== Segment start ==

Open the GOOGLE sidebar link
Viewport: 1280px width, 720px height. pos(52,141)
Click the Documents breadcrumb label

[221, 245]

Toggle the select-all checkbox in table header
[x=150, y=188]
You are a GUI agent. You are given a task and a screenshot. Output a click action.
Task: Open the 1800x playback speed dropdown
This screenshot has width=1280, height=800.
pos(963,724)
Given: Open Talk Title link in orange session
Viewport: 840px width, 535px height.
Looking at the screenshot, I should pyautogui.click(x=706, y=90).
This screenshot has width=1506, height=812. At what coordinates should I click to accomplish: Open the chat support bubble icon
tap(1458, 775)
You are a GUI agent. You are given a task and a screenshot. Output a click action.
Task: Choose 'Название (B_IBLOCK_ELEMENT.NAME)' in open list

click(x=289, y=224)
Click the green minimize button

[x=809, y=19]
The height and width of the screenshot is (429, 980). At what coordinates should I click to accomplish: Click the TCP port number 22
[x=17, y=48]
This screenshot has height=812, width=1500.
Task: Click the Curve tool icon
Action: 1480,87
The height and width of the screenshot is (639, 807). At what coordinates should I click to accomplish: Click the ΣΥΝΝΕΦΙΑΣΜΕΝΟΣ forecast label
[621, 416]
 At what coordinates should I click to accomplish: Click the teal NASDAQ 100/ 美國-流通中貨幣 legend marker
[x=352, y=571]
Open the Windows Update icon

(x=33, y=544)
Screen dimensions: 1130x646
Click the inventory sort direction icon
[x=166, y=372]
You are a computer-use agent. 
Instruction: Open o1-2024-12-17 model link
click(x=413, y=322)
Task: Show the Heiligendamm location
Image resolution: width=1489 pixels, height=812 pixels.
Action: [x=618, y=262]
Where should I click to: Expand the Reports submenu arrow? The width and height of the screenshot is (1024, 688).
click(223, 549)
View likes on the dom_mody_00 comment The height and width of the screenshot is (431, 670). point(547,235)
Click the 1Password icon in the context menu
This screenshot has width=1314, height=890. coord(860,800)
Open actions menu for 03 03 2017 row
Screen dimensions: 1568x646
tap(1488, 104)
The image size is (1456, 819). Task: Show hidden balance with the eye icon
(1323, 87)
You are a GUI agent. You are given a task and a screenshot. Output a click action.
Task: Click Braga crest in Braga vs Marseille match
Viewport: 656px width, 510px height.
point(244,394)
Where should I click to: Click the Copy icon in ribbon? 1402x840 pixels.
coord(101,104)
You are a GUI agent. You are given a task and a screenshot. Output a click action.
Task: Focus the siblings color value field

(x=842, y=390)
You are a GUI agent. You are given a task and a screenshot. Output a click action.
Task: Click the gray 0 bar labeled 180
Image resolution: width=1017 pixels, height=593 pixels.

== Segment end ==

• Problem to solve:
Exactly as given, repeat every record above.

• Solution:
Open the GOOGLE sidebar link
Viewport: 1280px width, 720px height. pos(52,141)
Click the Documents breadcrumb label

[221, 245]

Toggle the select-all checkbox in table header
[x=150, y=188]
You are a GUI agent. You are given a task and a screenshot. Output a click action.
Task: Open the 1800x playback speed dropdown
This screenshot has width=1280, height=800.
pos(963,724)
Given: Open Talk Title link in orange session
Viewport: 840px width, 535px height.
Looking at the screenshot, I should pyautogui.click(x=706, y=90).
This screenshot has width=1506, height=812. At what coordinates should I click to accomplish: Open the chat support bubble icon
tap(1458, 775)
You are a GUI agent. You are given a task and a screenshot. Output a click action.
Task: Choose 'Название (B_IBLOCK_ELEMENT.NAME)' in open list

click(x=289, y=224)
Click the green minimize button

[x=809, y=19]
The height and width of the screenshot is (429, 980). At what coordinates should I click to accomplish: Click the TCP port number 22
[x=17, y=48]
This screenshot has height=812, width=1500.
Task: Click the Curve tool icon
Action: 1480,87
The height and width of the screenshot is (639, 807). At what coordinates should I click to accomplish: Click the ΣΥΝΝΕΦΙΑΣΜΕΝΟΣ forecast label
[621, 416]
 At what coordinates should I click to accomplish: Click the teal NASDAQ 100/ 美國-流通中貨幣 legend marker
[x=352, y=571]
Open the Windows Update icon

(x=33, y=544)
Screen dimensions: 1130x646
Click the inventory sort direction icon
[x=166, y=372]
You are a computer-use agent. 
Instruction: Open o1-2024-12-17 model link
click(x=413, y=322)
Task: Show the Heiligendamm location
Image resolution: width=1489 pixels, height=812 pixels.
Action: [x=618, y=262]
Where should I click to: Expand the Reports submenu arrow? The width and height of the screenshot is (1024, 688).
click(223, 549)
View likes on the dom_mody_00 comment The height and width of the screenshot is (431, 670). point(547,235)
Click the 1Password icon in the context menu
This screenshot has width=1314, height=890. coord(860,800)
Open actions menu for 03 03 2017 row
Screen dimensions: 1568x646
tap(1488, 104)
The image size is (1456, 819). Task: Show hidden balance with the eye icon
(1323, 87)
You are a GUI agent. You are given a task and a screenshot. Output a click action.
Task: Click Braga crest in Braga vs Marseille match
Viewport: 656px width, 510px height.
point(244,394)
Where should I click to: Click the Copy icon in ribbon? 1402x840 pixels.
coord(101,104)
You are a GUI agent. You are given a task and a screenshot. Output a click action.
Task: Focus the siblings color value field

(x=842, y=390)
You are a GUI agent. You are given a task and a screenshot. Output a click action.
Task: Click the gray 0 bar labeled 180
Image resolution: width=1017 pixels, height=593 pixels.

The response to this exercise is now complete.